--- Work instruction ---
Scan the records for the string "Bookmark"; copy each line where it occurs.
═══
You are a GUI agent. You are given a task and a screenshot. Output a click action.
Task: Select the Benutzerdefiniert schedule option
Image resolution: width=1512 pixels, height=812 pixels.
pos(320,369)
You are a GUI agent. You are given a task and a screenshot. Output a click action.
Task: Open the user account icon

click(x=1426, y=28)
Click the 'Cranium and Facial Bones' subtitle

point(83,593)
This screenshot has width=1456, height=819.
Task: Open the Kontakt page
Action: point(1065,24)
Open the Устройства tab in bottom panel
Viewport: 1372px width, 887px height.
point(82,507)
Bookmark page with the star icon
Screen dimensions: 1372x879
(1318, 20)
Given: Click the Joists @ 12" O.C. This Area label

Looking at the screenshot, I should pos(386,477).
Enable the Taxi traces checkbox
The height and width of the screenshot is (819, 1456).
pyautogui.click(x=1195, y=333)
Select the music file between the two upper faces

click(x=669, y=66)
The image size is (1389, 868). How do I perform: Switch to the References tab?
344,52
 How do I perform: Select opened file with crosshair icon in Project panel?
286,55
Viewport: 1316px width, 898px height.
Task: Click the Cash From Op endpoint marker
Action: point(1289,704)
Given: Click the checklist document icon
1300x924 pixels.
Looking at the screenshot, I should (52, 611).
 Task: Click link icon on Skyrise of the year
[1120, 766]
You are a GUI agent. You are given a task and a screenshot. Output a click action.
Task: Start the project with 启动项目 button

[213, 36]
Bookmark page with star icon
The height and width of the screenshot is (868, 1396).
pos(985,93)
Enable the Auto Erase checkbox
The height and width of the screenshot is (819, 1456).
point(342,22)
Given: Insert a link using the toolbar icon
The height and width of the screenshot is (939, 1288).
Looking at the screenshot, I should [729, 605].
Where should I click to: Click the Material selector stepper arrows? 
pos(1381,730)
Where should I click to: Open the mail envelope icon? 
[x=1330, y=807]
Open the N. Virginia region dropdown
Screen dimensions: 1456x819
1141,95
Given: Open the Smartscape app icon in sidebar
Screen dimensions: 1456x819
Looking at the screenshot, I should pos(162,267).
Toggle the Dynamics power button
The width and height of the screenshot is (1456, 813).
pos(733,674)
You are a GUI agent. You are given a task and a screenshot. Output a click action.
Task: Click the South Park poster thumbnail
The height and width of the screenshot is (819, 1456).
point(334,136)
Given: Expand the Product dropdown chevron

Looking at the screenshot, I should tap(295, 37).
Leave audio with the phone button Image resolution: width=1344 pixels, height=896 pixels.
═══
--- Problem solution ---
Bookmark page with the star icon
Bookmark page with star icon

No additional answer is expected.